View PostDragoon20005, on 23 May 2013 - 11:05 PM, said:

so in a way those who spent a bomb on the GTX Titan got ripped off since the upcoming GTX 780 performance is close to the Titans and at a cheaper price.


The Titan is a prosumer piece of gear. The 780 is dedicated to gaming. There are serious trade offs with either one.

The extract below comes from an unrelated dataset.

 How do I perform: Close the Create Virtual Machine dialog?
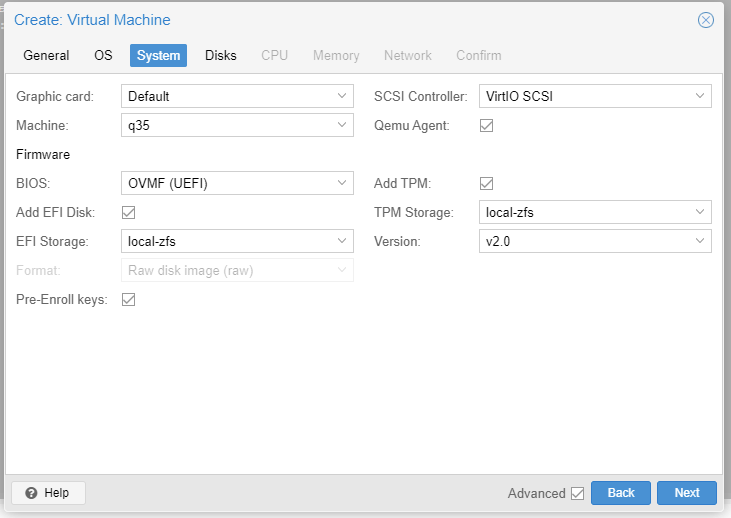(x=705, y=20)
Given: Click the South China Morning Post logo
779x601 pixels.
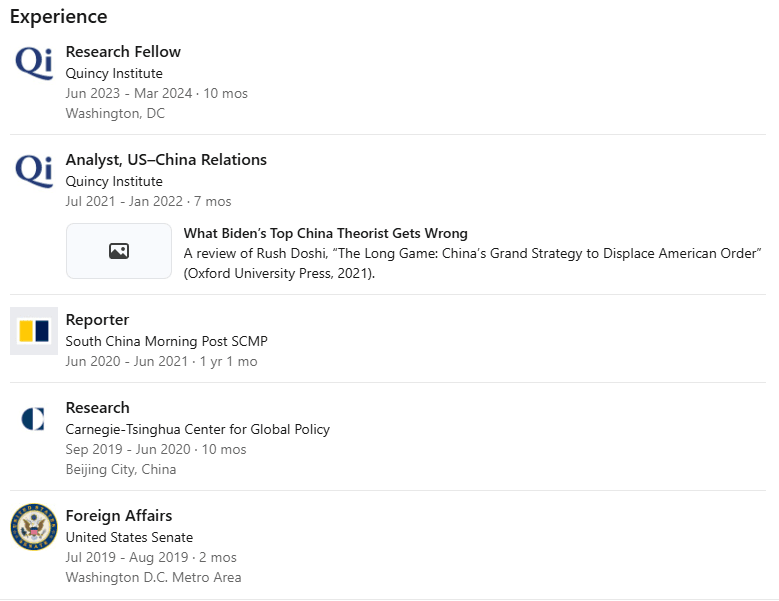Looking at the screenshot, I should pyautogui.click(x=34, y=331).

http://www.anandtech...-gtx-780-review

As the first of the desktop GeForce 700 lineup, GeForce GTX 780 is in almost every sense of the word a reduced price, reduced performance version of GTX Titan. This means that on the architectural side we’re looking at the same GK110 GPU, this time with fewer functional units. Titan’s 14 SMXes have been reduced to just 12 SMXes, reducing the shader count from 2688 to 2304, and the texture unit count from 224 to 192.
At the same time because NVIDIA has gone from disabling 1 SMX (Titan) to disabling 3 SMXes, GTX 780’s GPC count is now going to be variable thanks to the fact that GK110 packs 3 SMXes to a GPC. GTX 780 cards will either have 5 GPCs or 4 GPCs depending on whether the 3 disabled SMXes are all in the same GPC or not. This is nearly identical to what happened with the GTX 650 Ti, and as with the GTX 650 Ti it’s largely an intellectual curiosity since the difference in GPCs won’t notably impact performance. But it is something worth pointing out.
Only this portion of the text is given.